■ Brief ■
Write out, from the entries below, exactly the lines that run between the lines holding "Click the Cod.Pant." and "600x480 pixels.", inclusive, and stop there.
** Opening Data for processing block **
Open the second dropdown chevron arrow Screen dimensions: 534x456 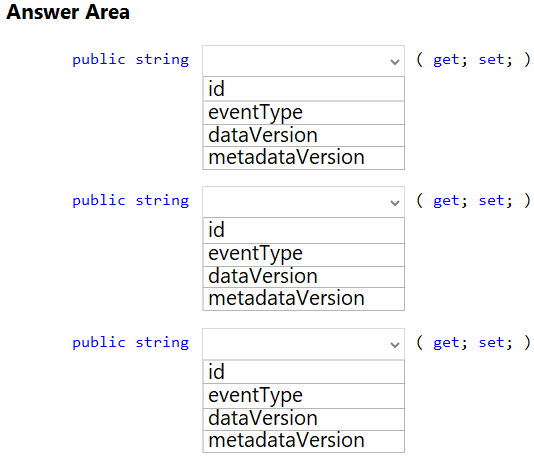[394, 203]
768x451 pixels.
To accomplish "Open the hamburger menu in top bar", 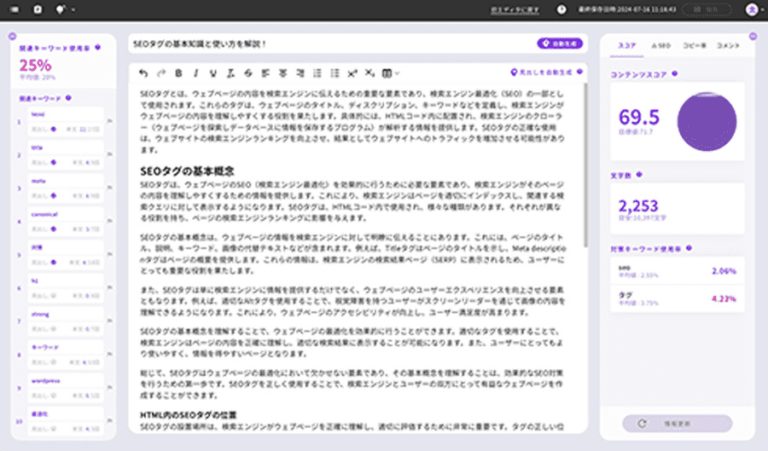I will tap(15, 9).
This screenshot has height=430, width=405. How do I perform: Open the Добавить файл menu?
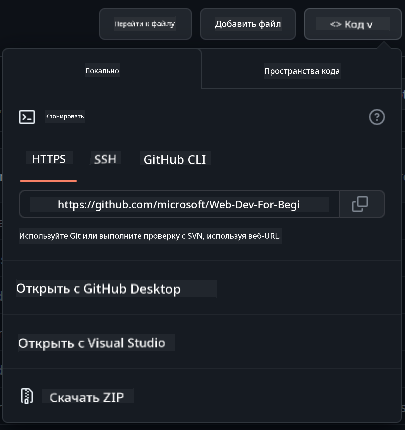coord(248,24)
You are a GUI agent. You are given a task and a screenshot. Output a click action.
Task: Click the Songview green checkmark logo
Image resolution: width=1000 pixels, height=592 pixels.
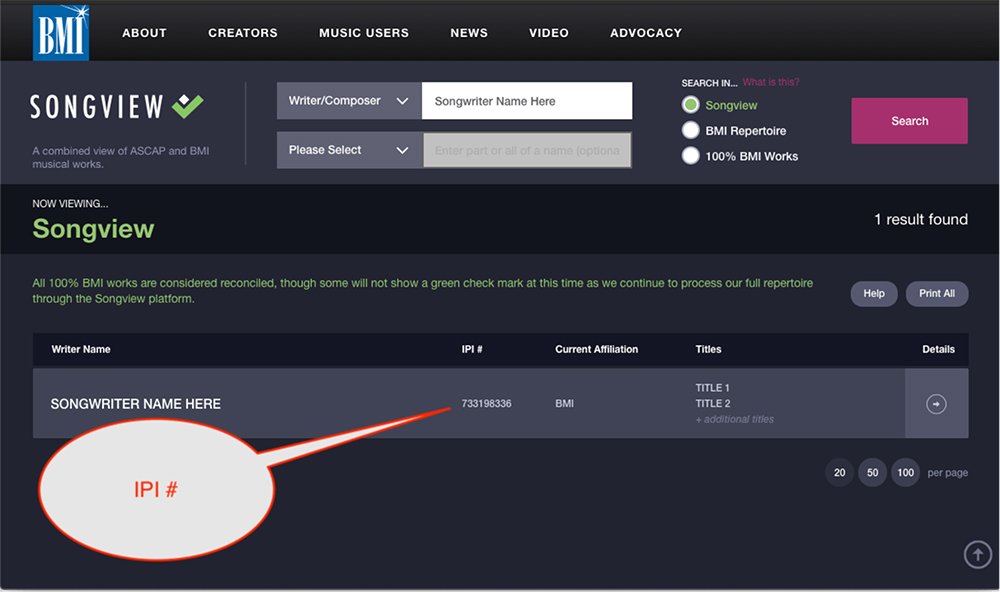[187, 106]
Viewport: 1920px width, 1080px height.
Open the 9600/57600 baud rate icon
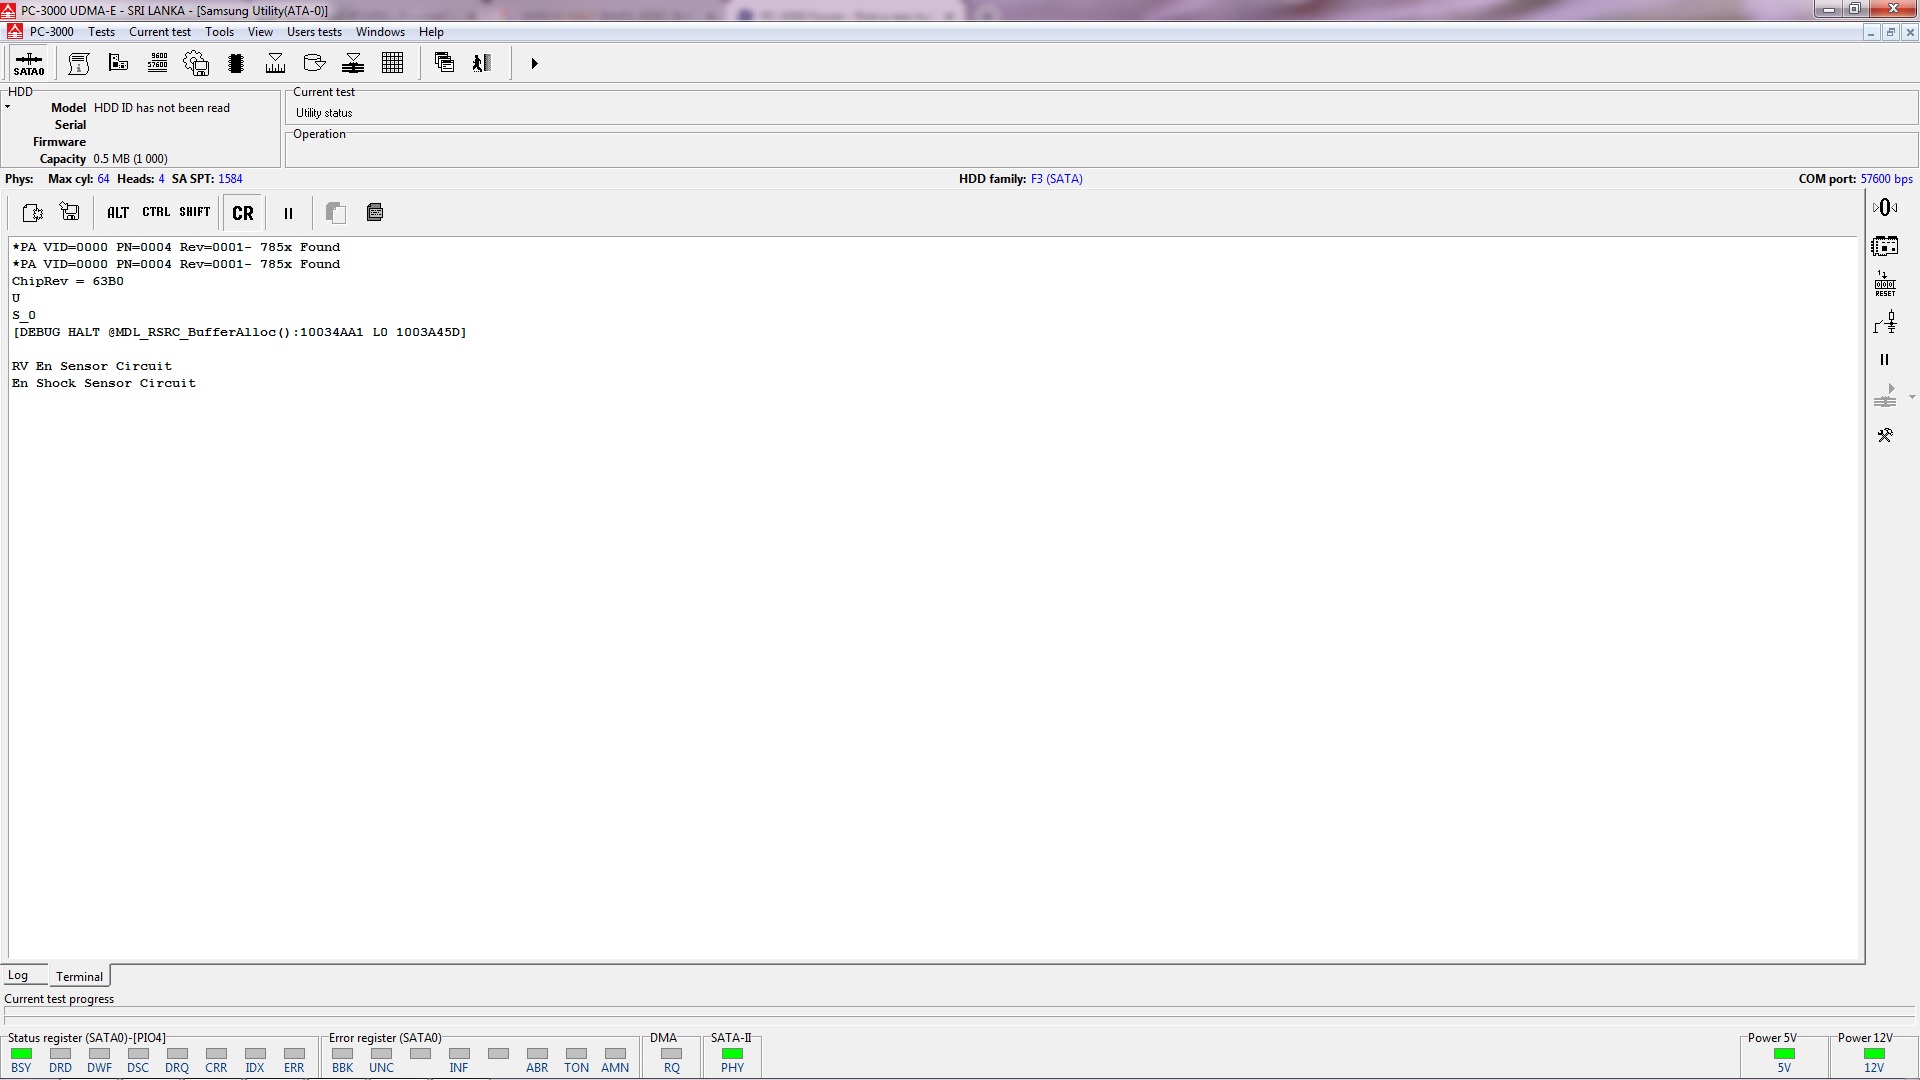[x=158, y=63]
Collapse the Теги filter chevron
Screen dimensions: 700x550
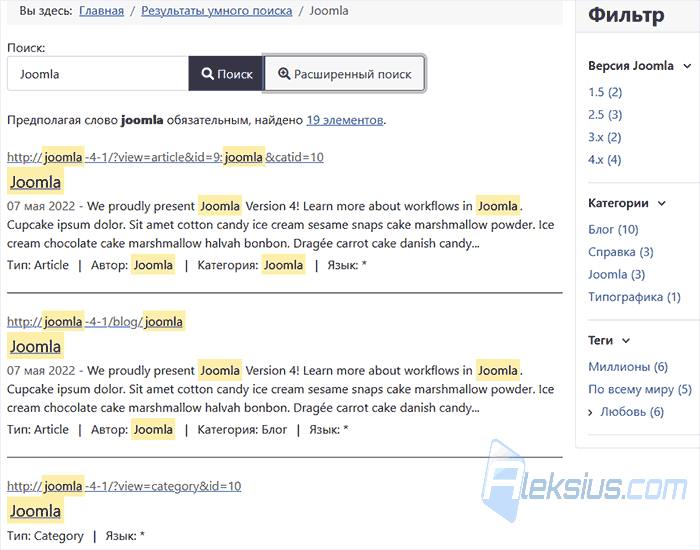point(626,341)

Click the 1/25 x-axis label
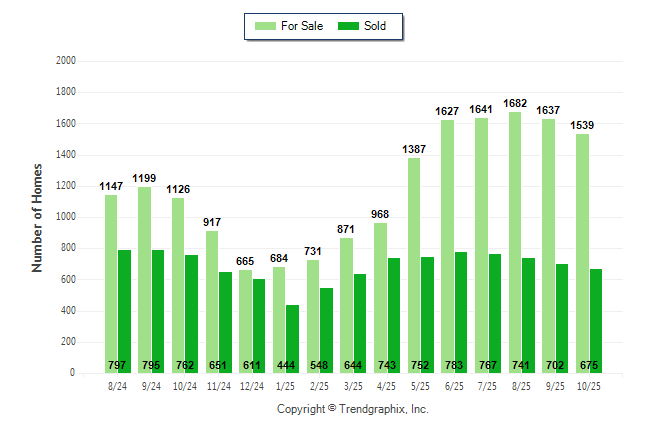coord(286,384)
** Closing Data for processing block **
** Opening Data for processing block **
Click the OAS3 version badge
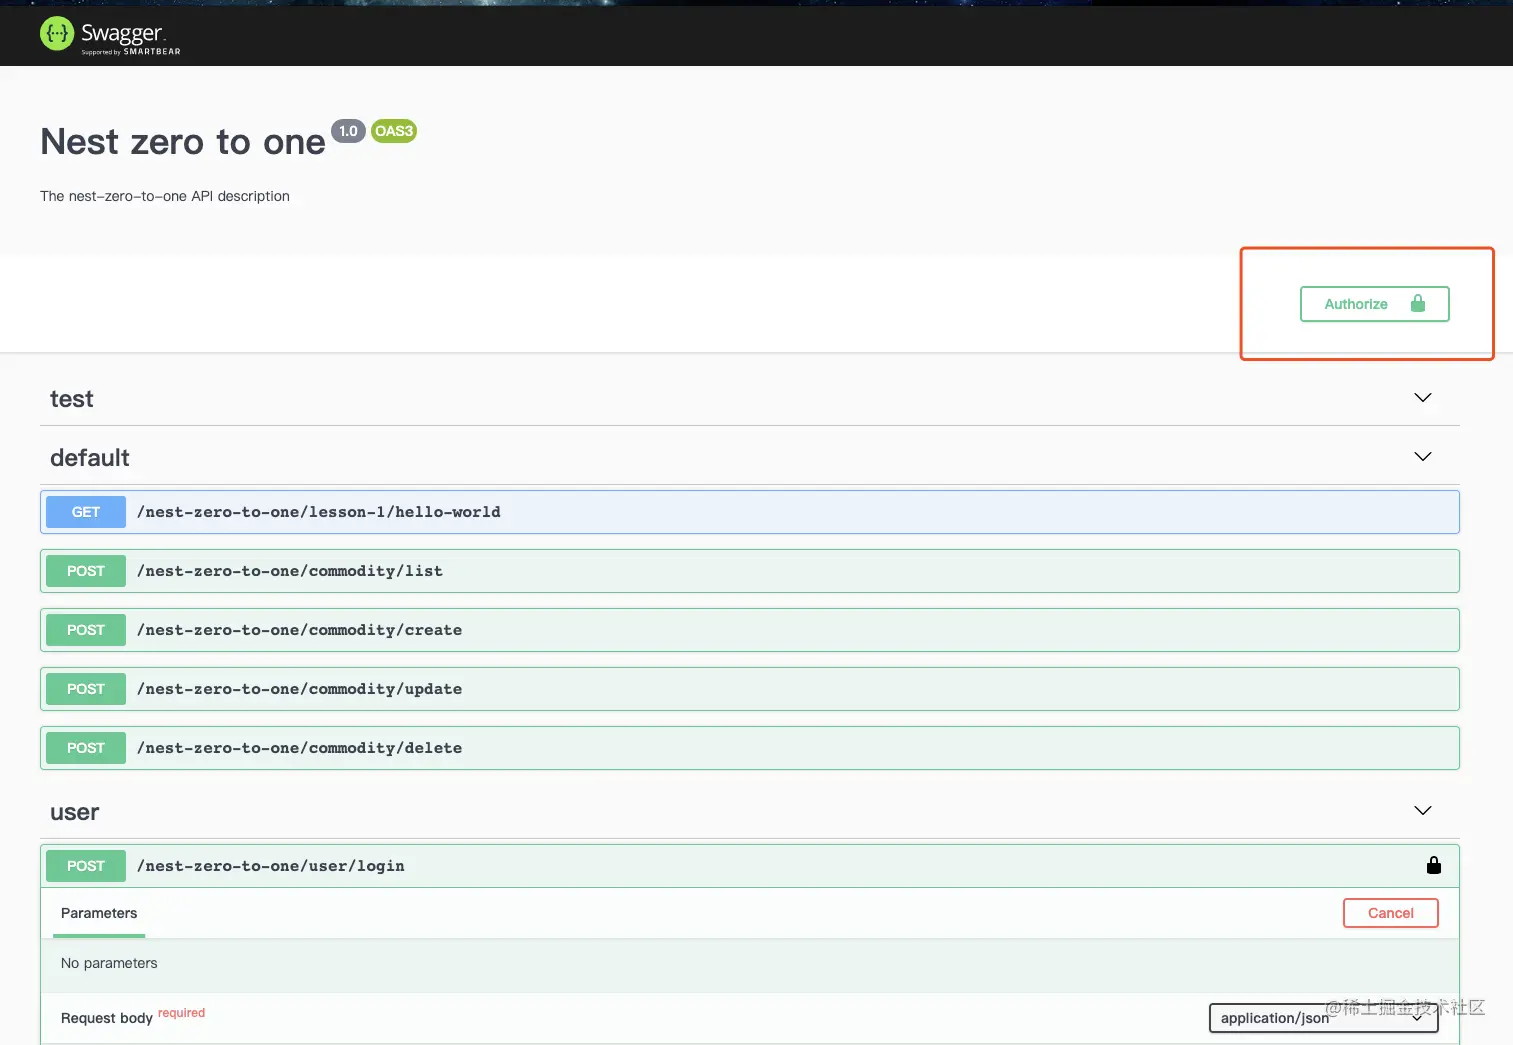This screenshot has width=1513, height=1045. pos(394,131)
** Closing Data for processing block **
** Opening Data for processing block **
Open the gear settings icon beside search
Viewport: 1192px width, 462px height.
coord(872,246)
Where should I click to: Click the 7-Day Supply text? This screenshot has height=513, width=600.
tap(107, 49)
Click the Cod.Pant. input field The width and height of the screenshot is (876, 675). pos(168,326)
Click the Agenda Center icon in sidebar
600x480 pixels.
** Closing Data for processing block **
■ Answer box ■
Click the Cod.Pant. input field The width and height of the screenshot is (876, 675). pos(168,326)
Click the Agenda Center icon in sidebar
600x480 pixels.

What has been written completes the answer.